AIM A: Transcribe, word for word, the part of the news passage about Wolf and Kenney that opens with the words containing "Pennsylvania’s Republican-controlled House" and closes with "about cash flow.".
AIM B: Give as a JSON list of strings the records' lines from the line containing "Task: Check the" through the line containing "pos(340,443)", both included, with one string per line and blank lines omitted.

++++ TEXT SEGMENT

In another classroom, Wolf said he looks forward to working with Kenney “to make sure we do for Philadelphia and the rest of the state all that we need to do to make sure that all children in every ZIP code and every community … get a good education.”

“So congratulations to you in advance,” he said, shaking Kenney’s hand and wishing him “good luck.”

They were joined by City Council President Darrell Clarke who didn’t want to act as if Kenney would need any luck.

“I’d say you’re the mayor,” Clarke said, to which Kenney replied, “Just call me Jim.”

Clarke has been visiting Wolf in Harrisburg often these last several months as the constipated budget debate drags on.

“I can tell you that the team, Gov. Wolf, Mayor Kenney, and the City Council of Philadelphia, we’re going to move the agenda,” he said.

Pennsylvania’s Republican-controlled House of Representatives Wednesday soundly defeated Wolf’s latest tax proposal. House Republicans have refused to raise sales or income taxes as the governor’s proposing. Instead, they want to find new revenue streams through expanding gambling or privatizing liquor sales.

Meanwhile, without a state budget, leaders of the already cash-strapped Philadelphia School District are getting even more antsy about cash flow.

++++++++
++++ GIVEN DATA

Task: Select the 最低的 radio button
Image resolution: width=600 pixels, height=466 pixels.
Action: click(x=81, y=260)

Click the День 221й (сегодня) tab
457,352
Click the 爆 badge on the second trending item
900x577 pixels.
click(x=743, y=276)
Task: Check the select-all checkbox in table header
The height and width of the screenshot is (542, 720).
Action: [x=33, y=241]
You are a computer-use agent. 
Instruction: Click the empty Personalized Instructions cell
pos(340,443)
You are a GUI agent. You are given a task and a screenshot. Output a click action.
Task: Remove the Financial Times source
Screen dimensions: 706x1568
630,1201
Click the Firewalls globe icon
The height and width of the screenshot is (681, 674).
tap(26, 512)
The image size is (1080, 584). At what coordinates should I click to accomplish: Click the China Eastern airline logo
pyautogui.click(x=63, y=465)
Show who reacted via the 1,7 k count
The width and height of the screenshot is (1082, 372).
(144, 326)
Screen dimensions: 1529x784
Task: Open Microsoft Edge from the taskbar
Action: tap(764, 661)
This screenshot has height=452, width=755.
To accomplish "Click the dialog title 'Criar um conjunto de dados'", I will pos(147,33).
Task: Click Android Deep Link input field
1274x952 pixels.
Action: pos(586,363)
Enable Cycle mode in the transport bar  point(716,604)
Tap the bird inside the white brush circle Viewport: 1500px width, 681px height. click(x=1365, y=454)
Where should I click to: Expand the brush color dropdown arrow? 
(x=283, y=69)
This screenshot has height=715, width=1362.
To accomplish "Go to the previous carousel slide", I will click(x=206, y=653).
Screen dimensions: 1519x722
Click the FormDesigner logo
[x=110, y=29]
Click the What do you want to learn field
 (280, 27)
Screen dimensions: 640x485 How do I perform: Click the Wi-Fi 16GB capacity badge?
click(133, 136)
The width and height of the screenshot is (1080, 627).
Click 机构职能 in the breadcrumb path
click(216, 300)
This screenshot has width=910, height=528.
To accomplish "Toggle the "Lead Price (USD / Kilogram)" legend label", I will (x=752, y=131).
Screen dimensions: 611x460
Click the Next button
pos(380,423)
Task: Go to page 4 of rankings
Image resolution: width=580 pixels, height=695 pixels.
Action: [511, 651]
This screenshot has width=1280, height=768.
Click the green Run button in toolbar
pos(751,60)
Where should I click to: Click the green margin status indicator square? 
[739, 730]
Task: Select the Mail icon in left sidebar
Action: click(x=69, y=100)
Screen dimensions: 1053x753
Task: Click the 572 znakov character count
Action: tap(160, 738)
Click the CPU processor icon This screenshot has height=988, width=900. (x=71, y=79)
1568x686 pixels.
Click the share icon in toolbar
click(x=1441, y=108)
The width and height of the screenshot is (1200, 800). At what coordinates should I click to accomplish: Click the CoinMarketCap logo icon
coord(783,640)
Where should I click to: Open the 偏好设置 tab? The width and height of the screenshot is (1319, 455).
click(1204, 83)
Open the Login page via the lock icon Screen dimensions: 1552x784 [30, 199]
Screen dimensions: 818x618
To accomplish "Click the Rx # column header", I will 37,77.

++++++++

FINISHED ANSWER A:
Pennsylvania’s Republican-controlled House of Representatives Wednesday soundly defeated Wolf’s latest tax proposal. House Republicans have refused to raise sales or income taxes as the governor’s proposing. Instead, they want to find new revenue streams through expanding gambling or privatizing liquor sales.

Meanwhile, without a state budget, leaders of the already cash-strapped Philadelphia School District are getting even more antsy about cash flow.

FINISHED ANSWER B:
[
  "Task: Check the select-all checkbox in table header",
  "The height and width of the screenshot is (542, 720).",
  "Action: [x=33, y=241]",
  "You are a computer-use agent. ",
  "Instruction: Click the empty Personalized Instructions cell",
  "pos(340,443)"
]